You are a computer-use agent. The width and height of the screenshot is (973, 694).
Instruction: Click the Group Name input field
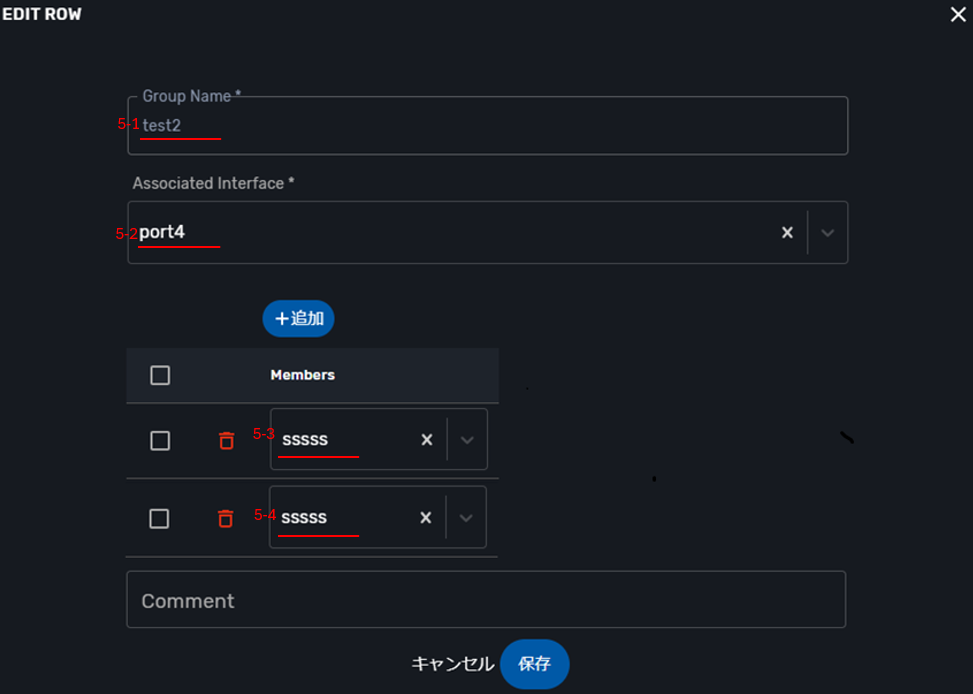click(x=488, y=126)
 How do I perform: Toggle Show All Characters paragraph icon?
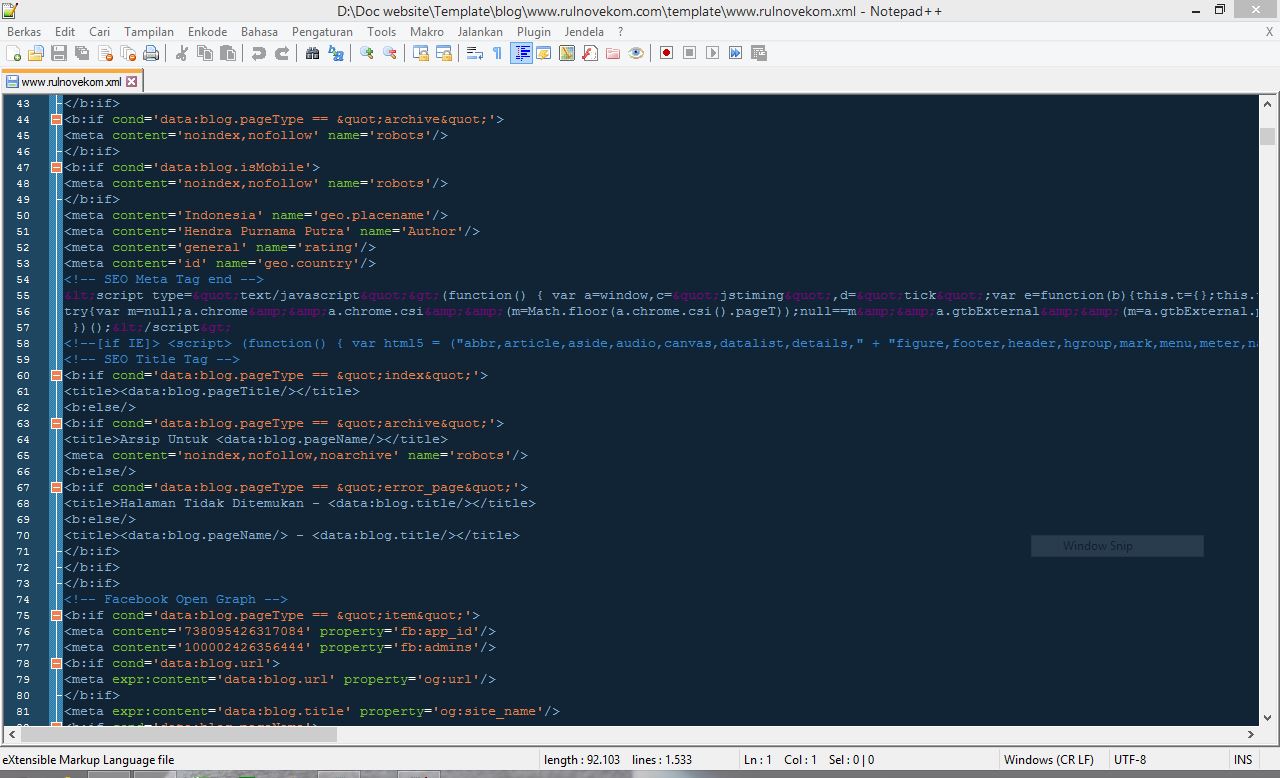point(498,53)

→ Assigned task
Without the pictures, repeat the line with "Instruction: Click the Group Name input field" and every line after it to the end of the listing, and nothing else.

→ Reply to the exercise
Instruction: Click the Group Name input field
click(x=488, y=126)
 How do I perform: Toggle Show All Characters paragraph icon?
point(498,53)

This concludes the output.